Antonello Matarazzo con la tecnica indicata riporta su una tela dal colore della carta ingiallita alcune immagini del film: Pete Robinson, conosciuto anche come l’uomo scheletro; Violet e Daisy Hilton, le cosiddette gemelle unite che a noi sono arrivate con una bellissima ricostruzione fotografica dell’epoca. Inoltre Matarazzo, spinto dall’interesse per una documentazione sui freaks, riporta poi nel suo lavoro altri personaggi che non fanno parte del film di Browning ma, grazie all’excursus fatto da Fiedler, possono rivelarsi come una sottile continuazione e possono anche essere la variante più radicale del lavoro cominciato con i personaggi di Calitri. Qui dunque incontriamo Francisco (Frank) Lentini, l’uomo con tre gambe; i Klinefelters, affetti da ginecomastia o morbo di Klinefelter; Grace Gilbert, la donna barbuta; Millie-Christine, le gemelle unite africane; Robert Wadlow, l’uomo più alto del mondo; il generale Tom Thumb e Lavinia Warren, due piccoli esseri umani, tra i più piccoli che siano mai arrivati alla maturità; i fratelli Tocci, due gemelli dall’aspetto un po’ wildeiano, dandy attaccati per l’eternità.

Matarazzo, con questo salto definitivo nell’ambito di una ricerca così audace, si colloca singolarmente tra un archeologo ed uno scienziato analitico del brutto e non nel senso del cattivo gusto. Forse qui potremmo dare l’accezione che Foucaolt dà di archeologia (spostandone il senso in maniera metaforica). Non si tratta di una parola che vuole indicare qualcosa che è fuori del tempo e ormai cristallizzato nel mutismo del museo e del passato, ma piuttosto di far coincidere delle immagini di tempi diversi come dei discorsi. Senza nessuna presunzione critica, avendo preso a pretesto dal saggio sui Freaks del critico americano, Matarazzo è come se ne estendesse il senso attraverso la pittura. Sin dai suoi primi lavori Matarazzo ha sempre subito un’attrazione per oggetti animati ed inanimati che rappresentavano una particolare propensione al deformato e là dove essi direttamente non lo erano l’artista si è fatto avanti con il suo segno e con i suoi oggetti per spingere la deformazione, l’effetto speculare, il processo anamorfico.

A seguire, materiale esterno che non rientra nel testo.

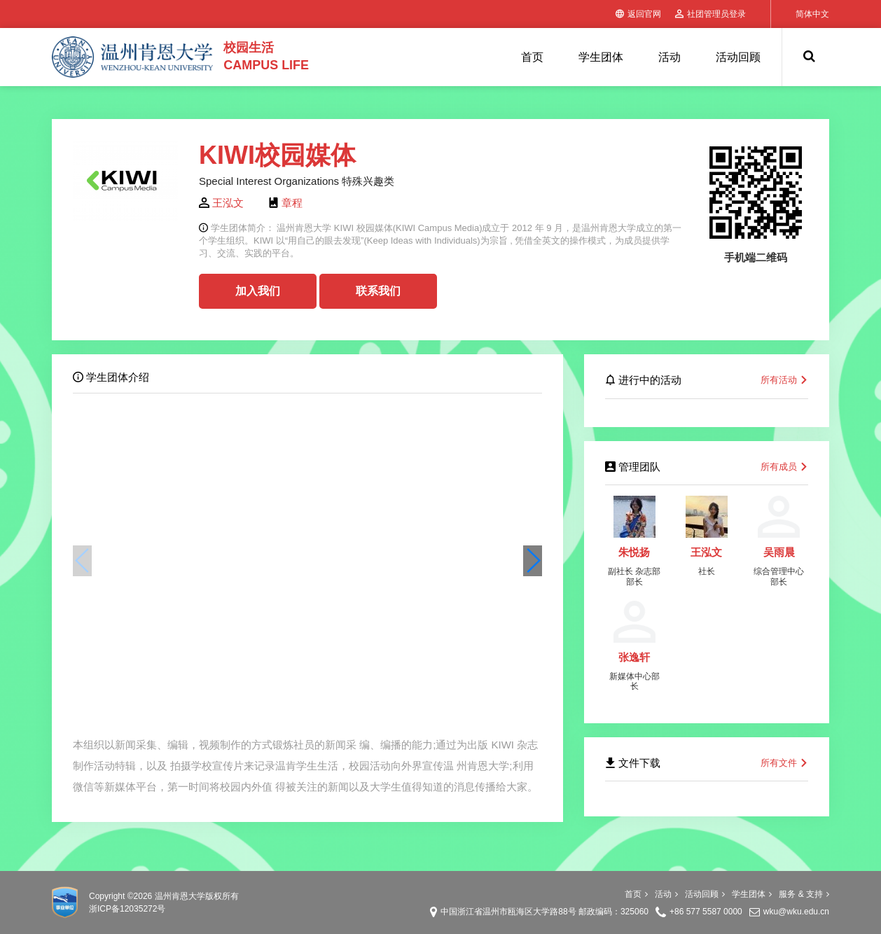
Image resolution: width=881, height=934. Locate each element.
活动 (669, 57)
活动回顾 (738, 57)
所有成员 (784, 466)
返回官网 (638, 14)
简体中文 (812, 14)
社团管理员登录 (710, 14)
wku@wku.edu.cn (796, 911)
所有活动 (784, 380)
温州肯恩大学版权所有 (197, 896)
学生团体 (600, 57)
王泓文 (228, 203)
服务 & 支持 (804, 894)
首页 (532, 57)
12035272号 (142, 909)
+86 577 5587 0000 (706, 911)
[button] (532, 560)
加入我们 (257, 291)
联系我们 (378, 291)
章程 (292, 203)
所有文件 (784, 763)
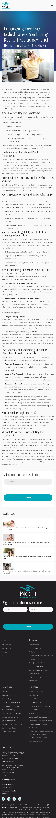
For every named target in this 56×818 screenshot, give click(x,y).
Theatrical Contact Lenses (38, 738)
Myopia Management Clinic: (39, 670)
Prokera (31, 652)
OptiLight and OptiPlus (37, 666)
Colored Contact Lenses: (38, 724)
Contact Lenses (34, 645)
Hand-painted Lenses (36, 741)
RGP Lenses (33, 710)
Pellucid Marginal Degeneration (13, 702)
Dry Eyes (5, 691)
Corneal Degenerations (10, 717)
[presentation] (19, 489)
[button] (51, 5)
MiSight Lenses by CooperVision (39, 677)
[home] (6, 5)
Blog (3, 656)
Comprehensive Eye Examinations (41, 656)
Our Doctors (6, 645)
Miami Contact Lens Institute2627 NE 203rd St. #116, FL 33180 (12, 767)
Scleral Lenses (34, 695)
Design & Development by (33, 805)
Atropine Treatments (36, 680)
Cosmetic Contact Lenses (38, 734)
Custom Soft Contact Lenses (39, 717)
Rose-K (31, 713)
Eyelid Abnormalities (9, 721)
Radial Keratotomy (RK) (10, 710)
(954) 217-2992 (12, 759)
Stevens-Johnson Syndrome (12, 724)
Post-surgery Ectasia (9, 699)
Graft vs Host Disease (9, 728)
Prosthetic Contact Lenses (38, 728)
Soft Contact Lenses (36, 691)
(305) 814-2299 (13, 772)
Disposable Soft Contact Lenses (41, 721)
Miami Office (6, 648)
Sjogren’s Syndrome (9, 731)
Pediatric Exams (35, 659)
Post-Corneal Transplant (10, 706)
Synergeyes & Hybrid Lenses (39, 706)
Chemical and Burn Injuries (11, 713)
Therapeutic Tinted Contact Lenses (41, 731)
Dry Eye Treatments (36, 648)
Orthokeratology (34, 673)
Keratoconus (6, 695)
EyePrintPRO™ (34, 699)
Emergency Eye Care (36, 663)
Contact (4, 652)
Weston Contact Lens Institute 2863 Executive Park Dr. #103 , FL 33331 (13, 754)
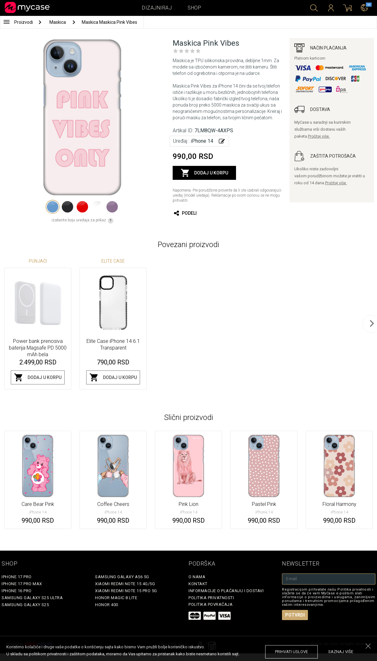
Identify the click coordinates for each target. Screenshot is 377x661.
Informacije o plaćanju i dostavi (226, 590)
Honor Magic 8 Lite (116, 597)
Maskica (58, 22)
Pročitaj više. (319, 136)
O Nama (196, 576)
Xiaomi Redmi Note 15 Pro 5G (126, 590)
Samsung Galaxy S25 (25, 604)
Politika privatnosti (211, 597)
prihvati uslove (291, 651)
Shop (194, 8)
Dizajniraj (157, 8)
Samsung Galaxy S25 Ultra (32, 597)
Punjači (38, 261)
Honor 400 (106, 604)
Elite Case (113, 261)
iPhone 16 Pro (17, 590)
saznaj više (340, 651)
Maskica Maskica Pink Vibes (109, 22)
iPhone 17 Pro (17, 576)
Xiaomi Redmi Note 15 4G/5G (125, 583)
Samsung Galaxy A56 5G (122, 576)
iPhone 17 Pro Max (22, 583)
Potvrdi (295, 615)
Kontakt (198, 583)
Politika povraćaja (210, 604)
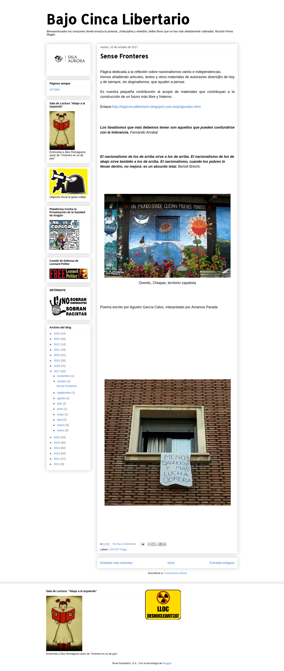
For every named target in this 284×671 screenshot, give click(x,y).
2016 (57, 437)
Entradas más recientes (116, 562)
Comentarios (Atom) (175, 573)
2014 (57, 448)
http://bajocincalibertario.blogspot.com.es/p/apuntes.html (156, 107)
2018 (57, 365)
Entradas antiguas (222, 562)
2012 (57, 458)
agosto (61, 398)
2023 (57, 338)
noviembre (64, 376)
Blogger (167, 663)
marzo (61, 425)
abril (60, 419)
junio (60, 408)
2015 (57, 442)
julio (60, 403)
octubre (62, 381)
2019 (57, 360)
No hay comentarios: (125, 543)
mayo (60, 414)
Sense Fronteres (124, 56)
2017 (57, 371)
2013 (57, 453)
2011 (57, 464)
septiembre (64, 392)
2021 (57, 349)
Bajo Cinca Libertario (118, 19)
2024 (57, 333)
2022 (57, 344)
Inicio (171, 562)
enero (61, 430)
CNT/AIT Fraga (118, 549)
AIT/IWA (55, 89)
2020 (57, 355)
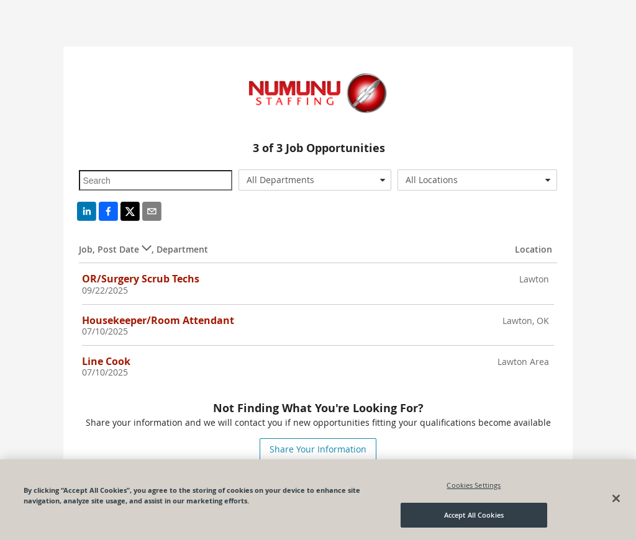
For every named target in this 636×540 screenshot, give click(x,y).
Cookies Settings (474, 485)
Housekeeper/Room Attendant (158, 320)
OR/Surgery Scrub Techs (140, 279)
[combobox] (314, 180)
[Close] (616, 498)
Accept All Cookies (474, 515)
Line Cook (106, 361)
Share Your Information (318, 449)
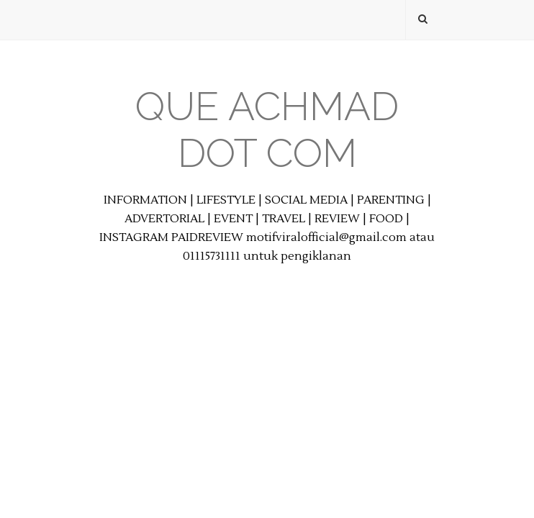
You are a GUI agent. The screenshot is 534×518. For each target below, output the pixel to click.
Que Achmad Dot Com (267, 129)
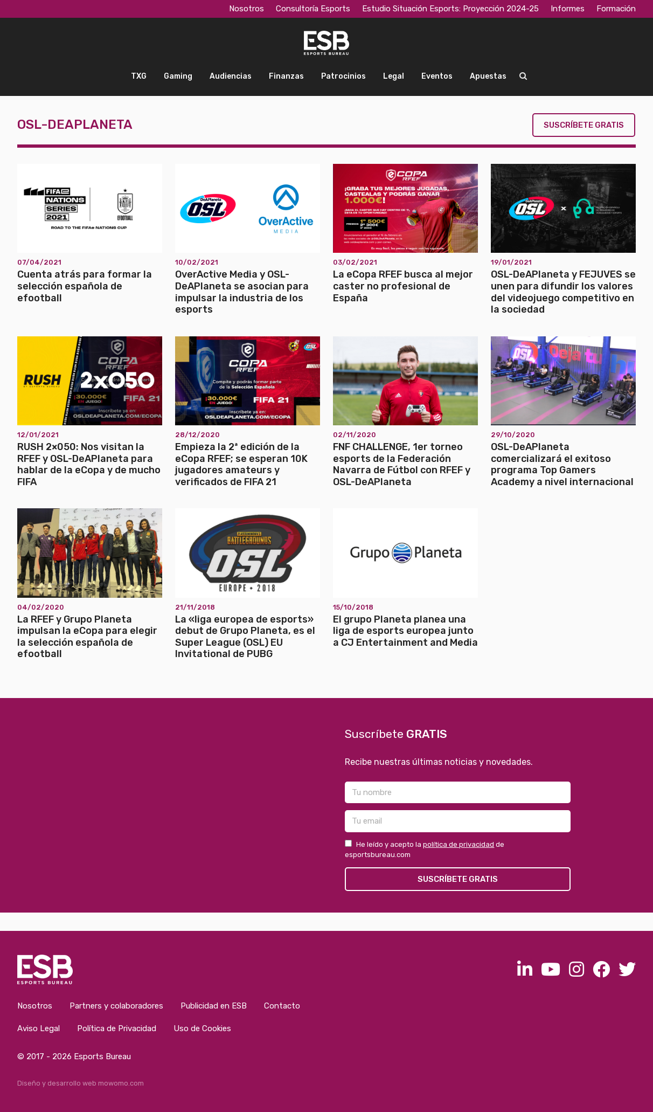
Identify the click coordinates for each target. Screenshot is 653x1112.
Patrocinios (343, 76)
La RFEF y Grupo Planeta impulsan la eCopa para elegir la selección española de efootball (87, 636)
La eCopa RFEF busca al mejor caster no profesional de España (403, 285)
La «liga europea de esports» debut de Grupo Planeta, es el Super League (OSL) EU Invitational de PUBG (245, 636)
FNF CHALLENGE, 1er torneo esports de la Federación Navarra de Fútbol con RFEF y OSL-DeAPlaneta (401, 464)
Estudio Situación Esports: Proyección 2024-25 (450, 8)
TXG (139, 76)
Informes (568, 8)
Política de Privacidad (116, 1028)
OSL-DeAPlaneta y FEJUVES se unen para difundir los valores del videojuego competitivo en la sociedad (563, 291)
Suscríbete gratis (584, 125)
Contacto (282, 1006)
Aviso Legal (38, 1028)
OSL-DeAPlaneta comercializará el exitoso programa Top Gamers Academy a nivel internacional (562, 464)
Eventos (437, 76)
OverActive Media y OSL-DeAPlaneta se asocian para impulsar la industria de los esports (242, 291)
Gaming (178, 76)
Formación (616, 8)
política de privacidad (458, 844)
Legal (393, 76)
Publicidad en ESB (213, 1006)
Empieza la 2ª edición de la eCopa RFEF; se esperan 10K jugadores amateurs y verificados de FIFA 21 (241, 464)
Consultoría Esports (313, 8)
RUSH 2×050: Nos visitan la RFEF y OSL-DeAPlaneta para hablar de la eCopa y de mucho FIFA (89, 464)
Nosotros (246, 8)
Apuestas (488, 76)
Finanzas (286, 76)
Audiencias (231, 76)
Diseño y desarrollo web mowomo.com (80, 1083)
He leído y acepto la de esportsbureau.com (424, 849)
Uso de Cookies (202, 1028)
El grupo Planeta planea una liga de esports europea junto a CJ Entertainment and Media (405, 630)
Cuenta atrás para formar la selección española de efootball (84, 285)
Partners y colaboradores (116, 1006)
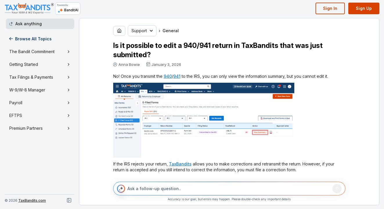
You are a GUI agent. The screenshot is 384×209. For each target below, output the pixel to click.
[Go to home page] (119, 31)
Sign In (330, 8)
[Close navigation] (69, 200)
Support (142, 30)
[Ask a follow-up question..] (228, 189)
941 (177, 76)
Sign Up (364, 8)
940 (168, 76)
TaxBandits (180, 163)
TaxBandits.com (32, 200)
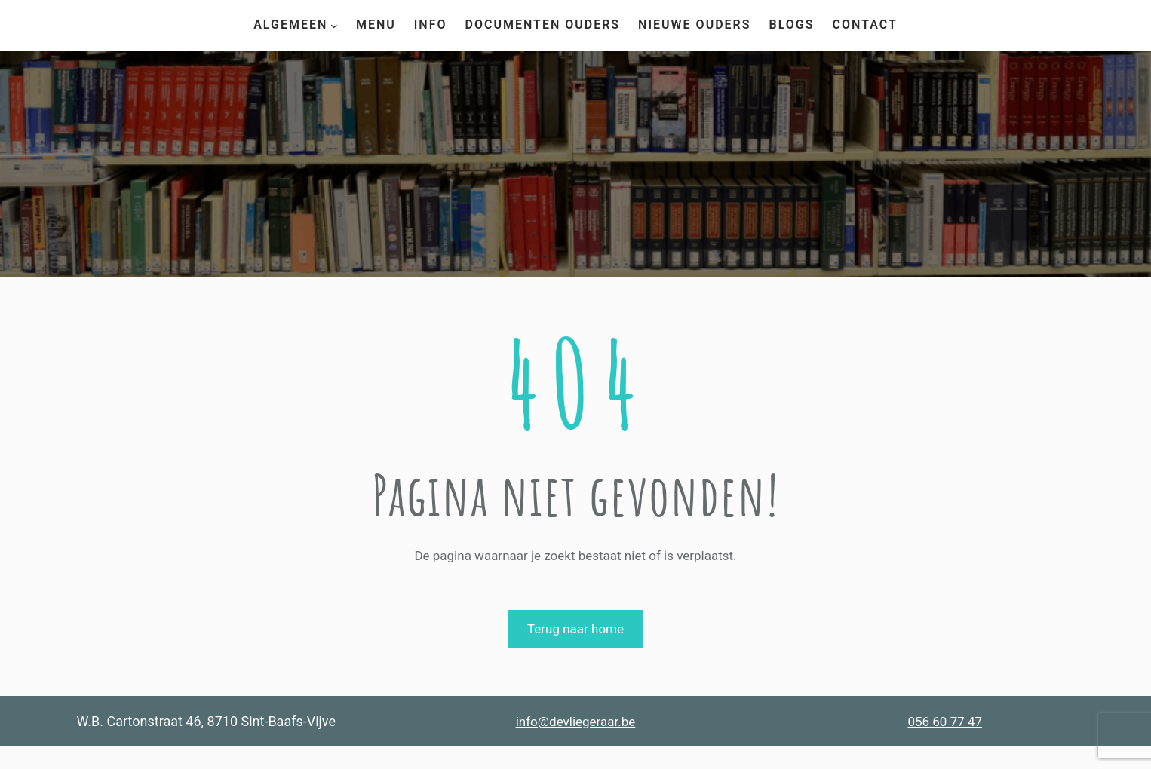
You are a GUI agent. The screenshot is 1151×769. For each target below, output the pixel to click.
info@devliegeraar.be (576, 721)
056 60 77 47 (944, 721)
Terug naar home (575, 628)
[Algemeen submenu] (334, 25)
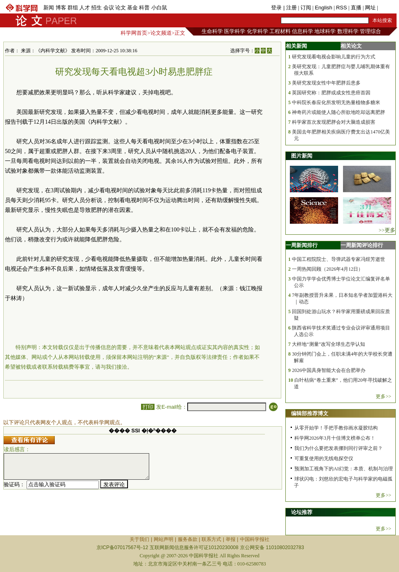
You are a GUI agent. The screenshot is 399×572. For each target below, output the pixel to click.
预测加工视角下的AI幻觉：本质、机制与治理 (343, 469)
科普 (144, 7)
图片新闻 (301, 156)
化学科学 (257, 31)
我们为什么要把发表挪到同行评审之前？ (338, 448)
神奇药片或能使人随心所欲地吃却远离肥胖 (338, 112)
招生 (96, 7)
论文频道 (161, 33)
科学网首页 (134, 33)
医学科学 (234, 31)
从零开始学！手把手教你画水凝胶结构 (336, 428)
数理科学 (348, 31)
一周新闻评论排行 (362, 245)
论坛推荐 (301, 512)
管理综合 (370, 31)
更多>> (383, 396)
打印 (148, 407)
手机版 (387, 7)
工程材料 (280, 31)
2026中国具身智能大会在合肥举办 (328, 370)
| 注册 (290, 7)
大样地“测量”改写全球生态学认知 (328, 344)
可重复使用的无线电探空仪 (323, 458)
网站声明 (163, 539)
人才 (84, 7)
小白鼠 (159, 7)
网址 (370, 7)
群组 (72, 7)
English (323, 7)
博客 (61, 7)
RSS (341, 7)
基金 (132, 7)
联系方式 (211, 539)
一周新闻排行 (302, 245)
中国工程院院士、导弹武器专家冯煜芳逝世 (338, 259)
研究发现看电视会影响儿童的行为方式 (333, 57)
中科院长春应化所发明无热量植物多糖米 (336, 102)
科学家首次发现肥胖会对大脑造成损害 (333, 122)
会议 (108, 7)
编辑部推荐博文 (309, 413)
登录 (277, 7)
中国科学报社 (254, 539)
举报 (230, 539)
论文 (120, 7)
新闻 (48, 7)
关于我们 (139, 539)
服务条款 (187, 539)
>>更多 (387, 230)
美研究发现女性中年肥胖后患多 (326, 83)
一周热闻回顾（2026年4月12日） (327, 269)
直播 (356, 7)
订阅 (305, 7)
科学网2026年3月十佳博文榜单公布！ (334, 438)
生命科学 (212, 31)
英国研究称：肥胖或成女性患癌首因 (331, 93)
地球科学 (325, 31)
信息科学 (302, 31)
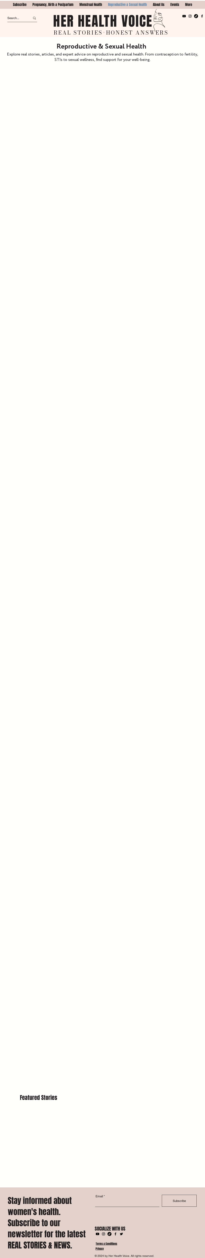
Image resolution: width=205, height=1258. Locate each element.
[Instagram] (190, 16)
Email (99, 1196)
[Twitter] (121, 1234)
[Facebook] (202, 16)
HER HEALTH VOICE (102, 21)
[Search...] (15, 18)
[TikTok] (196, 16)
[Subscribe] (179, 1201)
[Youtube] (184, 16)
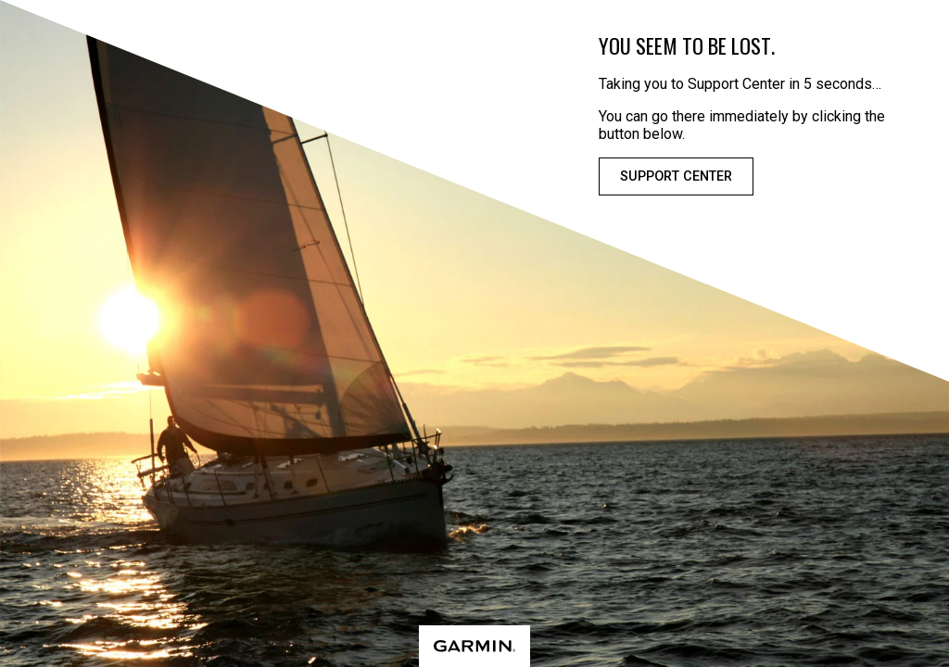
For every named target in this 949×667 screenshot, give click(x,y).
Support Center (676, 176)
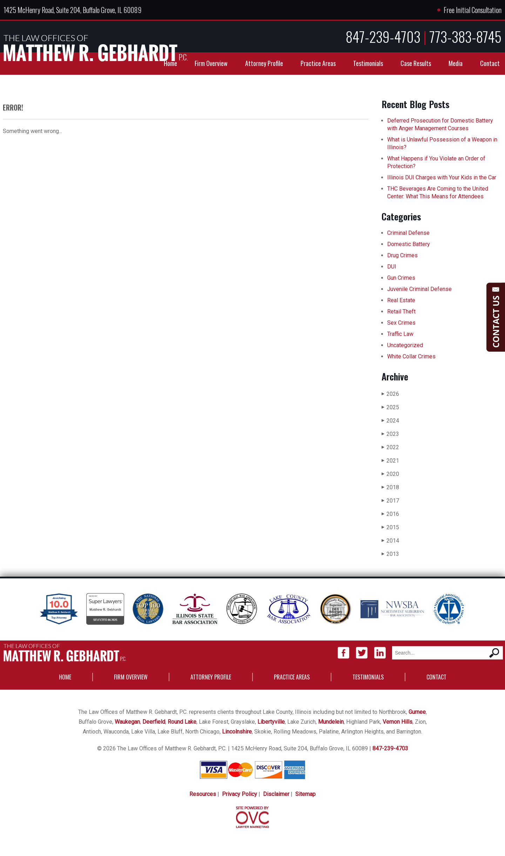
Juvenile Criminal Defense (419, 289)
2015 (390, 527)
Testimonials (368, 63)
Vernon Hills (397, 721)
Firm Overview (211, 63)
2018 (390, 487)
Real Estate (401, 300)
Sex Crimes (401, 322)
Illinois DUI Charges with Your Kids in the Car (441, 177)
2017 (390, 500)
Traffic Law (400, 334)
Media (456, 63)
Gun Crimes (401, 277)
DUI (391, 266)
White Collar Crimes (411, 356)
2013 (390, 554)
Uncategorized (405, 345)
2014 (390, 540)
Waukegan (127, 721)
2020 (390, 474)
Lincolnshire (237, 731)
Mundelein (331, 721)
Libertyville (271, 721)
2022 (390, 447)
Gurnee (417, 712)
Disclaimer (276, 794)
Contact (490, 63)
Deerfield (153, 721)
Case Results (415, 63)
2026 (390, 394)
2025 (390, 407)
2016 (390, 514)
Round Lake (182, 721)
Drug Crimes (402, 255)
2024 (390, 420)
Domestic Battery (408, 244)
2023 (390, 434)
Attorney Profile (264, 63)
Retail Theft (401, 311)
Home (170, 63)
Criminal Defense (408, 233)
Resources (202, 794)
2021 (390, 460)
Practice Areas (318, 63)
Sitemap (305, 794)
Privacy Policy (239, 794)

Con i Freaks questa tendenza viene dichiarata anche come analisi delle storie, come attenzione alle alterazioni umane e biologiche. Infatti Freaks originariamente significa mostri e questa stessa parola dal latino non significa niente di orrendo ma semplicemente: prodigio, fenomeno ovvero addirittura “qualcosa che mostra la volontà degli dei”. I mostri utilizzati da Browning sono il collegamento fra l’immaginario antico di queste esistenze emarginate dalla società e la ricerca di qualcosa di inibito, un timore nascosto. Nel linguaggio pantagruelico dei giovani moderni e contemporanei freaks ha significato anche altre cose. I freaks erano quei giovani che si identificavano con una forma anomala di socius che di propria volontà rifiutava l’ordine della società costituita.

C’è un mirabile disco del recentemente scomparso Frank Zappa che si chiamava per l’appunto Freak Out, come pure sull’onda della cultura di San Francisco e del movimento hippies vi erano le favolose storie a fumetti dei Freak Brothers (della serie di Gilbert Shelton). Ma nel caso di Matarazzo i freaks assumono una visione un po’ più astratta e più vicina a Browning. Essi rappresentano le regioni sotterranee, le cavità, gli antri oscuri che son stipati dentro al nostro inconscio e lo sono ancora di più perché oggi con l’aiuto quasi torrenziale dell’esplosione mass-mediologica la loro immagine è lo specchio schermatico della nostra relazione conflittuale con il vivere quotidiano odierno. I Freaks ci dicono che bisogna vincere la fisionomia draghesca che è dentro alle loro deformazioni fisiche, il loro volto spesso è una pianta spinosa, dentro di loro ci sembra che si disserbi ogni mostro, compresi noi stessi, quel Noi con cui dovremmo imparare a vivere, per scoprire una parte nascosta del Sé.